These beams, which NASA says are safe to look at and don't harm vegetation, have the ability to penetrate tree canopies to paint an accurate picture of the world's forests both vertically and horizontally. The beams will be spaced at 1,640 feet apart and will cover a swath of about four miles at any one time. NASA said GEDI will send out about 16 billion laser pulses per year and will examine forests between 50 degrees north and 50 degrees south latitudes, "covering nearly all tropical and temperate forests."


That would come to 463 pulses per second. Interesting.

...hmmm, my math comes up with a slightly different answer.
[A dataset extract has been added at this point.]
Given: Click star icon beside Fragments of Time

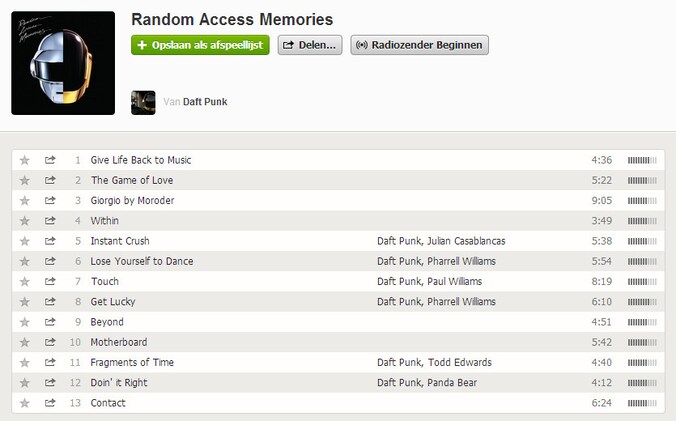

Sorry to nitpick, but if my math is wrong feel free to let me know!

365.25 days in a scientific year
365.25 x 24 hours in a day = 8766 hours in a year
8766 x 60 minutes in an hour = 525,960 minutes in a year
525,960 x 60 seconds in a minute = 31,557,600 seconds in a year
16,000,000,000 pulses per year / 31,557,600 = 507.00940, or roughly 507 pulses per second

Even with the everyday 365 days measurement..
365 x 24 = 8760 hours/year
8760 x 60 = 525,600 minutes/year
525,600 x 60 = 31,536,000 seconds/year
16,000,000,000 / 31,536,000 = 507.35667, or roughly 507 pulses per second

On topic...
This is pretty awesome, I am very interested to see the images produced by this process!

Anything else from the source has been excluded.